# Crazy's Journal



## CrazyChester (May 5, 2008)

Thought I should try making a journal. If anyone reads it or not I don't know, but we will give it a try. :lol:

My name is Sam and I'm addicted to HorseForum...haha, just kidding. I own...just give me a second to count them all...4 cats, 2 dogs, 2 chickens, 2 ponies, a bird and thousands of fish. I basicly live on a mini farm, without the land. :?

Okay, Now to introduce the mutts...

Abby is a Appaloosa Pony, No idea the breed..She is spotty and a pony so we just call her a Appaloosa Pony. She probably has some sort of other breed in her but not sure. She is 5 years old, 13h and is pretty much a tarty B**** all the time. Which is expected since she is a mare :lol:. I have owned her for about 9 months now? At first we didn't get along, but with some helping, knowledgeable people we are going great!

Some pictures of the tart:




























Now for the other mutt. Chester is a reg part bred Arab. I got into contact with this breeders last year and they said he is Full, but because his Dam wasn't reg they could only breed him Part. He doesn't appear to be a Full Arab but what do I know? :lol: I got him May of last year but after loosing all of my confidence I ended up giving him back, only to receive him back last month.  He is going great! He hadn't been rode in almost 3 months and I got on him, very nervouisly, and he walked a couple of laps around the round yard just great! I got back on him on Saturday and Sunday and took him out of the round yard :shock:. Still did great! Didn't even spook, which is a surprise!

→ **WORK REQUIRED**:
Answer these questions using the journal post:
(a) What age and height does the journal give for Abby?
(b) In what month did the writer first get Chester?
(c) How many chickens does the writer own?
The material after this journal has no connection to it.

→ **PROVIDED DATA**:
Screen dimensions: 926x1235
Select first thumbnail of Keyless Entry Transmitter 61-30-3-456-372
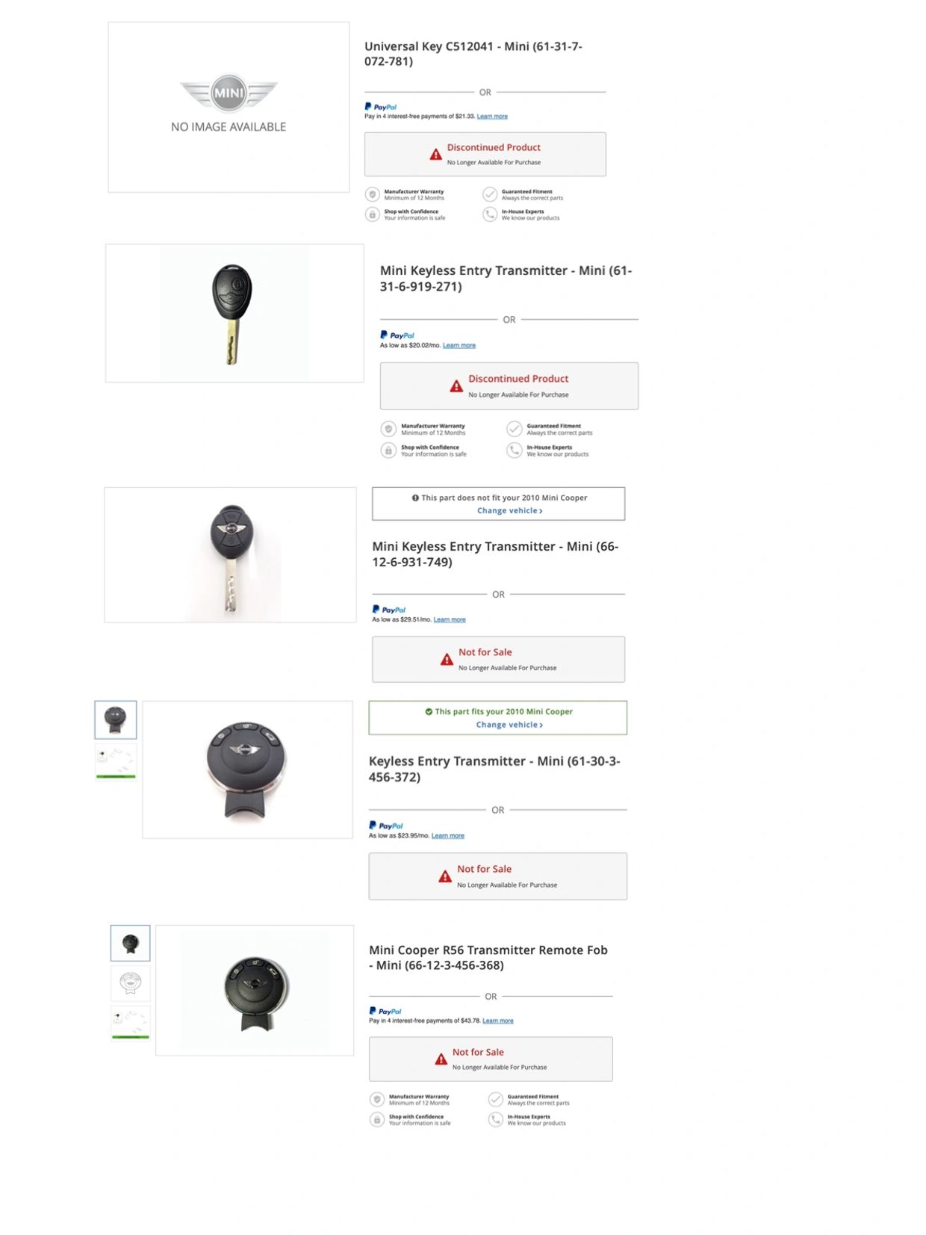[x=116, y=719]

→ **RESPONSE BELOW**:
(a) Abby is 5 years old and 13h.
(b) May (of the previous year).
(c) Two.